As an initial step in assessing the adequacy of the model in explaining how expectations are formed for recovery of such injuries, the authors’ aimed to explore what personal and injury related factors are associated with having positive or negative expectations for whiplash associated disorders recovery. Their hypothesis was that expectations would be associated with a variety of demographic factors, factors related to the crash itself (such as post-crash pain and symptoms) and psychological factors, such as depressive symptomatology.

To the best of the authors’ knowledge, this is the first study looking at factors associated with positive recovery expectations within a whiplash associated disorders population. A variety of both modifiable and nonmodifiable variables were explored, and both variable types were found to be associated with global recovery expectation, with pain and depressive symptomatology having the greatest effect on odds ratios. The results from this analysis appear to support the notion of using a biopsychosocial approach to evaluate expectancies.

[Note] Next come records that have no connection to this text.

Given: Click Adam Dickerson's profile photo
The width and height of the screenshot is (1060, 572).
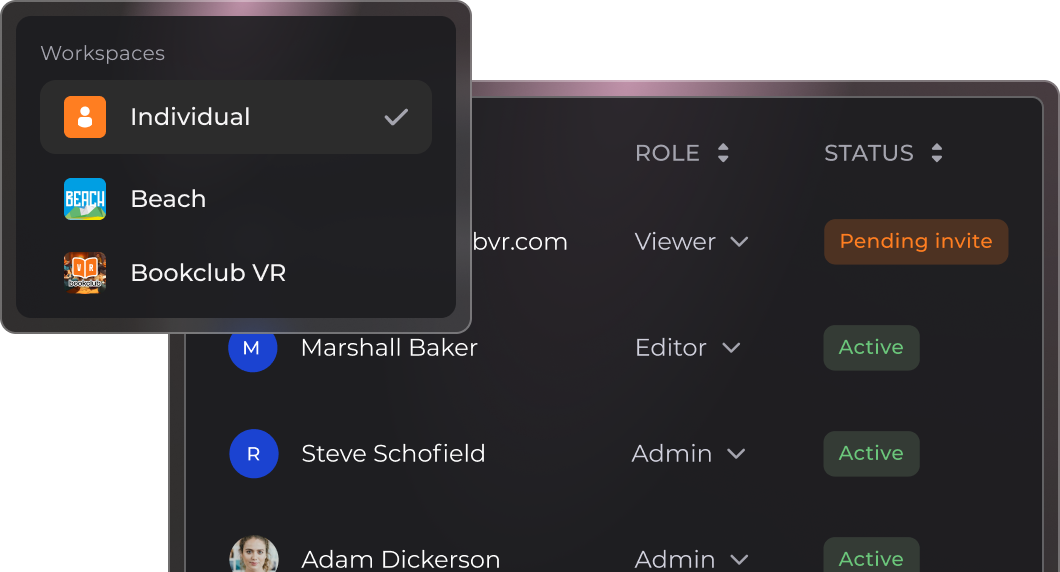Looking at the screenshot, I should [254, 555].
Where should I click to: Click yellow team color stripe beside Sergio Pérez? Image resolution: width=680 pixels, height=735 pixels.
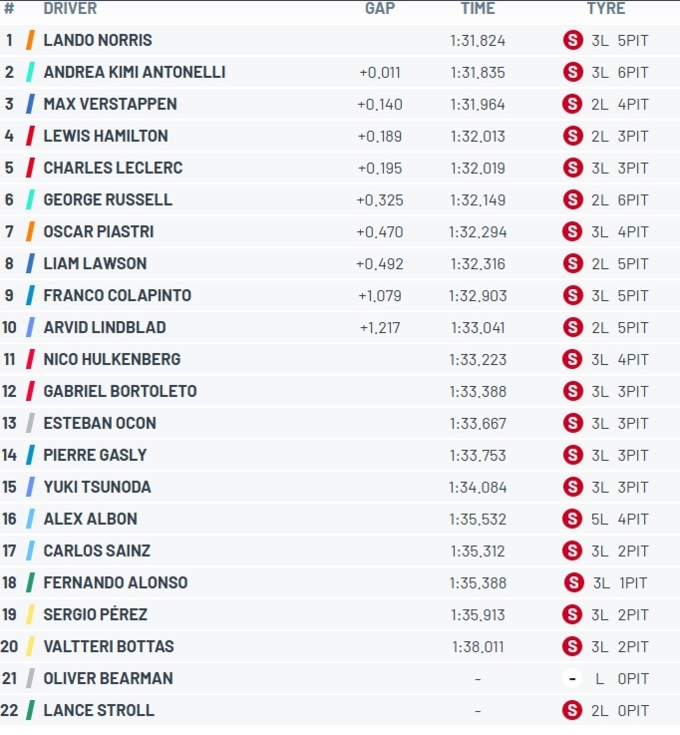coord(30,615)
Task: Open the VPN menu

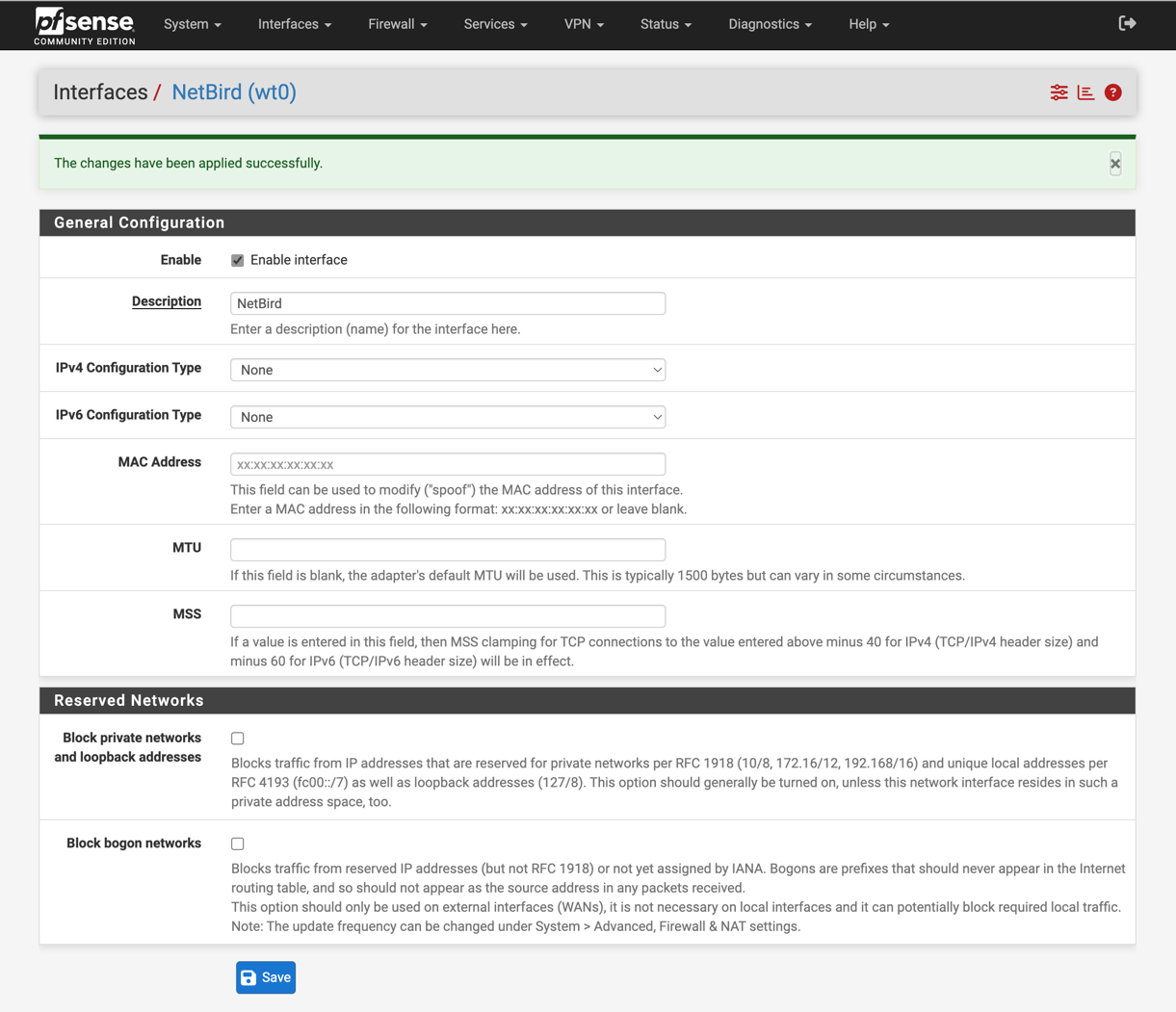Action: (584, 24)
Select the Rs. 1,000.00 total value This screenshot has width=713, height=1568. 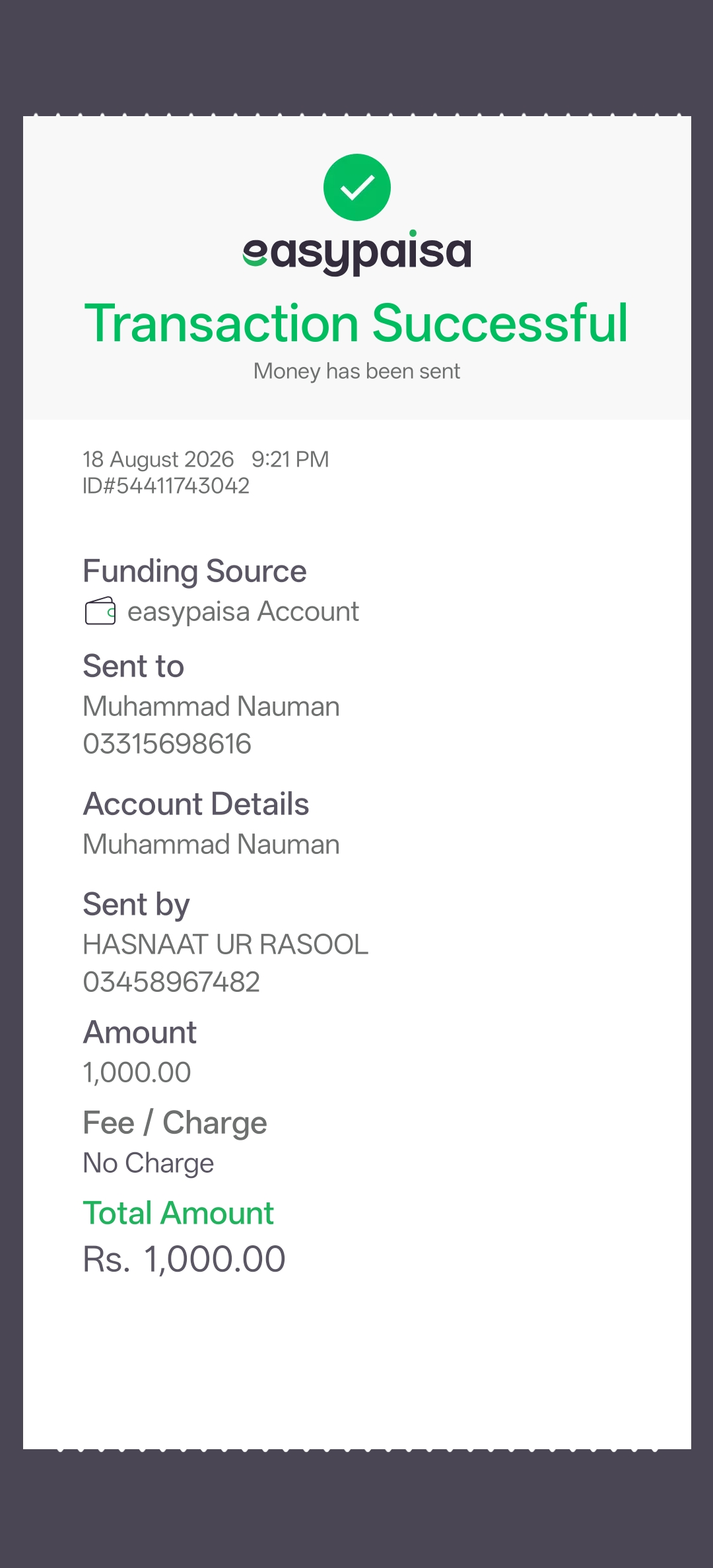(x=184, y=1259)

Presence of post-crash depressive symptoms and neck pain intensity (both measured simultaneously with expectations) appear to be especially important for expectations. Those with depressive symptoms are almost twice as likely to expect to get better slowly, more than twice as likely to state they do not know, and more than 4 times as likely to expect to never get better than to expect to get better quickly (the comparison group). Depressive symptomatology has previously been shown to be common following whiplash injury in those initially reporting no pre-injury mental health issues. Carroll et al. reported that 42.3% of subjects developed depressive symptoms within 6 weeks of their injury, and an additional 17.8% developed symptoms over a 1-year follow-up. In that study, those with pre-injury mental health problems were at higher risk of having a recurrent or persistent course of early onset depressive symptoms. The authors’ findings suggest that depressive symptoms are associated with recovery expectations when assessed early in the recovery process and add to the existing literature that feelings and perceptions may profoundly affect biological disease processes through behavioral and non-behavioral mechanisms.

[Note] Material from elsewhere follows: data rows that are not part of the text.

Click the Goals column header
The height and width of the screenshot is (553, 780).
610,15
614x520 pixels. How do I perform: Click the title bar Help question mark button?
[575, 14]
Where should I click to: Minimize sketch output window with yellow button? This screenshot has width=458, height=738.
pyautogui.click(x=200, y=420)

Self reported pain intensity also shows an impact on positive recovery expectation. With respect to the 11-point NRS for neck pain intensity, every 1-unit increase in scores means individuals are at approximately 18% higher odds of expecting a slow recovery and 48% greater odds of expecting never to recover. The impact of pain on recovery is likely multi-factorial, informing behaviors required for recovery, and also mediating the resulting consequences of these behaviors. As previously mentioned, definitions of recovery differ among individuals with some reporting that pain recovery is a central tenet of recovery, and one study showing that abolition of pain appears to be paramount for reporting self-perceived recovery for a whiplash associated disorders population. The authors’ findings suggest that individual pain reports are necessary and informative as associated factors of expectations for global recovery.

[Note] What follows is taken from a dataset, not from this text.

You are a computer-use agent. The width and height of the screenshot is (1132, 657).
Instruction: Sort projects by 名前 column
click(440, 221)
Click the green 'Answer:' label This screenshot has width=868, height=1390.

Collision-related factors have generally not been associated with prognosis of whiplash associated disorders following motor vehicle collision. However, the authors’ findings show that drivers are more likely to report positive global recovery expectation compared with passengers. A modest sized association was noted for the position in vehicle variable (driver vs passenger). Although it is possible that this is a spurious finding, there may be differences between drivers and passengers that systematically influence global recovery expectations. For example, a driver is more likely to feel (or be) responsible for the collision than a passenger. Prior studies have suggested that being “at fault” for the collision is associated with somewhat faster recovery, and may also influence expectations for recovery. It is also possible that drivers and passengers differ systematically in other ways that could impact on expectations for recovery, such as unmeasured differences in health.